Aangeleverde tekst »

▬▬▬

Vanaf het moment waarop het aardse lichaam ophoudt een actieve rol te spelen, speelt Ka, na deze ‘dood’, gedurende de rest van het leven de rol van het aardse lichaam. Ka is de lichtziel, het nieuwe astrale lichaam.

De geest is het eeuwige deel van het menselijke wezen. Het tot werkzaamheid brengen van het leven van de geest is afhankelijk van de rechtvaardigmaking van de mens, vervolgens zijn rituele reiniging, en tenslotte zijn heiligmaking in het hart van Christus.

De materie prijsgeven, zich er innerlijk van ontdoen, het is de rups die tot de aarde terugkeert; de rups vormt zich om tot pop, zoals de stofmens zich omvormt tot een geestmens.

De grot Keplèr, het graf van de materie, wijst naar de grot Mès-Naut, naar de herstelde geestbinding. In Bethlehem wordt deze staat tot een feit.

Ka echter, de derde gewijde grot, blijft het verheven doel van iedere Parfait: zijn transformatie van geestmens tot lichtziel. De ‘pop’ moet zich transformeren tot een volmaakte ziel.

▬▬▬

Gegeven materiaal »
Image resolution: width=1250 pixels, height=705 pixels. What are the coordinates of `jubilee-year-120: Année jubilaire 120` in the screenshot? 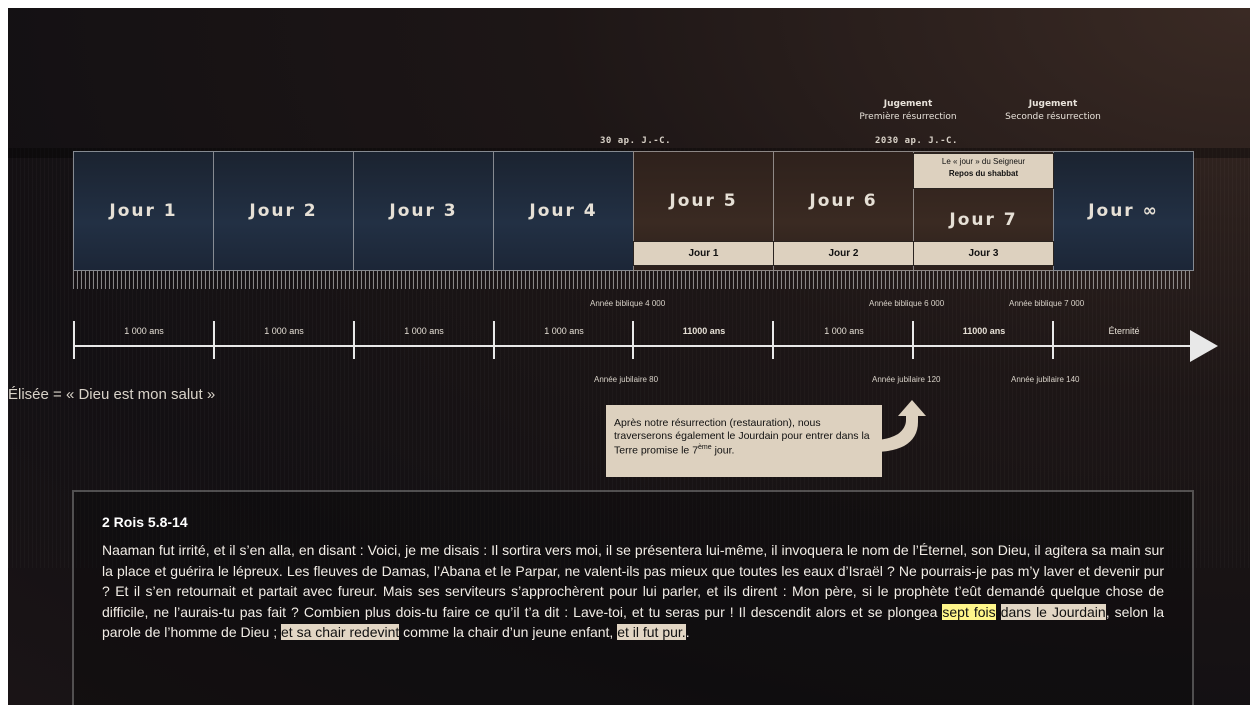 It's located at (906, 380).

▬▬▬

Geef voor elke bewering aan of ze overeenkomt met de tekst over Ka. Antwoord met ja of nee en citeer de woorden uit de tekst die de doorslag geven.
1. Ka wordt de derde gewijde grot genoemd.
2. De geest is het sterfelijke deel van het menselijke wezen.
3. In Bethlehem wordt de staat van de herstelde geestbinding tot een feit.
De gegevens zijn voor deze opdracht niet nodig.

1. Ja: "Ka echter, de derde gewijde grot"
2. Nee: "De geest is het eeuwige deel van het menselijke wezen."
3. Ja: "In Bethlehem wordt deze staat tot een feit."